Em comunicado oficial, publicado no último dia 4 de julho, a Corte alega que “o Estado foi responsável pelas violações dos direitos às garantias judiciais e à proteção judicial, previstos na CIPST (Convenção Americana e na Convenção Interamericana para Prevenir e Punir a Tortura)”. Essas violações se deram em detrimento da falta de investigação, julgamento e punição dos responsáveis pela tortura e assassinato do jornalista, bem como à aplicação da Lei de Anistia, em 1979, proibida pelo Direito Internacional em casos de crimes contra a humanidade.

Vladimir Herzog deu entrada no DOI-CODI, em São Paulo, no dia 25 de outubro de 1975, após receber uma intimação na TV Cultura, emissora na qual trabalhava, para prestar depoimento aos agentes, em São Paulo. Vlado nunca mais foi visto com vida. Morto após não resistir às sessões de tortura, a versão oficial divulgada pelo exército, na época de sua morte, nunca foi aceita pelos familiares e amigos, constava que ele havia se enforcado com uma tira de pano na cela em que estava. Somente em 2013, sua família recebeu um novo atestado de óbito, indicando a real causa da morte: lesões e maus-tratos sofridos durante o interrogatório nas dependências do segundo Exército DOI-CODI.

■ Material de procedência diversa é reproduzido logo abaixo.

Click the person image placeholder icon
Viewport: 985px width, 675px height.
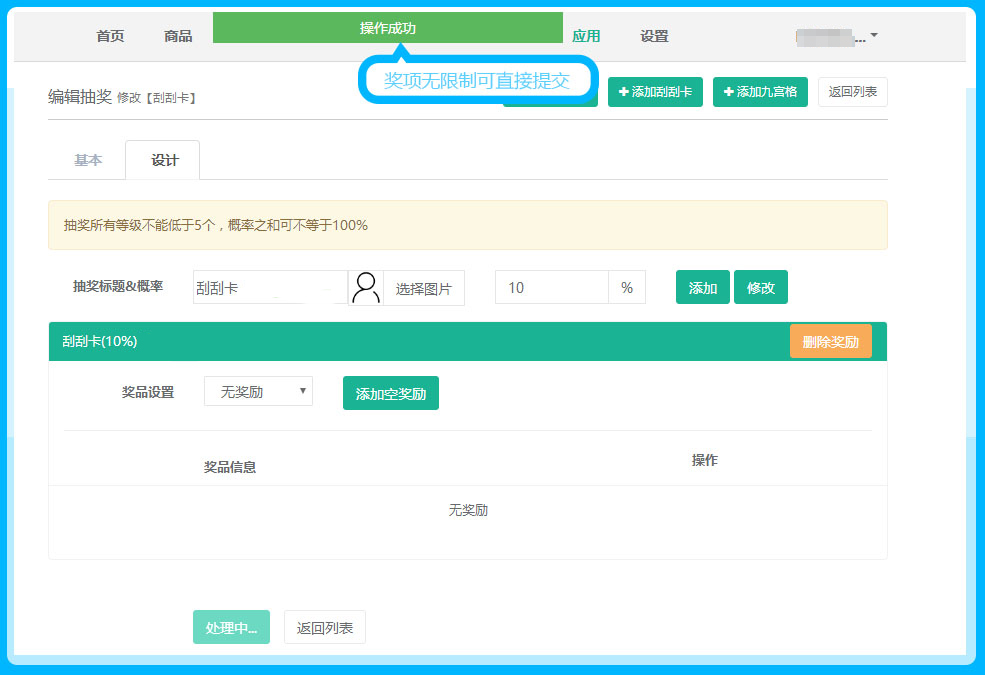[366, 288]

Vlado com os filhos André (à esq.) e Ivo | Foto: Arquivo pessoal

“Há 43 anos eu perdi meu pai. Assassinado violentamente. Uma pessoa de paz, que gostava de pescar, fotografar a família, de astronomia. Eu tinha 9 anos, meu irmão, 7, e minha mãe, 34. Ele morreu por desejar que todos tivessem o direito à livre manifestação em um Estado democrático. Pude conhecê-lo pouco. Foram 43 anos de luta para que provássemos que ele foi barbaramente torturado e assassinado. Não encontramos esta resposta no país que meu pai adotou como pátria, tivemos que buscar nas Cortes Internacionais. Finalmente, hoje, saiu a sentença tão aguardada, resultado de um processo doloroso que consumiu nossa família”, escreveu Ivo Herzog, no dia da condenação do Brasil.

Novas denúncias estão surgindo em paralelo à decisão da Corte para investigar os crimes da ditadura. Nesta semana, o MPF-SP (Ministério Público Federal de São Paulo) denunciou mais um agente do Estado por crimes de tortura. É a 35ª denúncia feita pelo MPF contra agentes do Estado que violaram os Direitos Humanos. Carlos Setembrino da Silveira, ex-suboficial do Exército e integrante da equipe do DOI-CODI, ele é acusado de ser responsável pelo assassinato e ocultação do cadáver do militante Dimas Casemiro, em abril de 1971. As ossadas de Dimas só foram identificadas em fevereiro de 2018, 47 anos depois de sua morte.

Além da denúncia, O MPF-SP exigiu a condenação de Setembrino por homicídio qualificado, bem como a condenação por falsidade ideológica do ex-médico legista Abeylard de Queiroz Orsini, acusado de omitir informações no laudo necroscópico de Dimas.